Perjalanan, Pengalaman, & Pemahaman Permainan Terindah

Piala Thomas dan Uber 1994: AC Hanya untuk Penonton VIP

Menyambut turnamen besar perebutan Piala Thomas dan Uber, yang akan digelar 10-21 Mei 1994 ini, cukup banyak orang-orang yang memberikan komentarnya. Umumnya ingin ikut memberi saran agar piala-piala tersebut dapat kita rebut.

Piala Thomas dan Uber 1994: AC Hanya untuk Penonton VIP

Apalagi kali ini Indonesia sebagai tuan rumah. Usul pun tidak hanya terbatas pada persiapan secara teknis permainan saja, tapi sampai ke hal-hal yang menyangkut penyelenggaraannya. Salah satu yang paling banyak mendapat sorotan adalah masalah fasilitas gedung yang dipakai untuk pertandingan, Istora Senayan, Jakarta.

--- --- ---

Tugas Tertulis A ▸ Salin kata demi kata bagian tulisan tentang Piala Thomas dan Uber 1994 di antara "Menyambut turnamen besar" dan "dapat kita rebut.", kedua ujungnya ikut disertakan.
Tugas Tertulis B ▸ Tuliskan kelanjutan tulisan tentang Piala Thomas dan Uber 1994, dimulai sesudah kalimat terakhirnya.

Informasi yang Diberikan ▸
--- --- ---

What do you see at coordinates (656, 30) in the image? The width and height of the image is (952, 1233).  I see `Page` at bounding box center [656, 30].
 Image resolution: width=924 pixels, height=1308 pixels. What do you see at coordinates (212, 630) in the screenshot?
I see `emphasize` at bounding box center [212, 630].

--- --- ---

Hasil Akhir A ▸
Menyambut turnamen besar perebutan Piala Thomas dan Uber, yang akan digelar 10-21 Mei 1994 ini, cukup banyak orang-orang yang memberikan komentarnya. Umumnya ingin ikut memberi saran agar piala-piala tersebut dapat kita rebut.

Hasil Akhir B ▸
Bagaimana agar melalui kondisi gedung pun bisa ditarik keuntungan bagi tim kita. Misalnya masalah air conditioning (AC), yang akan dipasang di dalam gedung. Ada yang tidak sependapat karena menganggap adanya alat penyejuk ruangan ini justru akan memberi keuntungan buat pemain-pemain yang berasal dari negeri-negeri berhawa dingin. 

Benarkah demikian? Sampai saat ini masih terlihat kesibukan-kesibukan para pekerja untuk merenovasi gedung yang tahun 1986 pun dipakai untuk perhelatan yang sama. Bagian luar maupun dalam. "Kami telah memperbaiki bagian-bagian utama seperti lapangan, tempat duduk penonton, lampu, kecuali ruangan VIP dan pemasangan AC," kata Djuardi, seorang staf pengelola Istora, Selasa lalu. 

"AC-nya sendiri. yang dipesan berkuatan 3 PK, masih berada di Singapura dan direncanakan baru tiba tanggal 16 April ini. Tapi yang belum siap itu nantinya akan siap pada waktunya," lanjutnya optimis. Dan waktu yang dimaksud itu menurutnya, juga menurut Titus Kurniadi tepatnya tanggal 26 April nanti.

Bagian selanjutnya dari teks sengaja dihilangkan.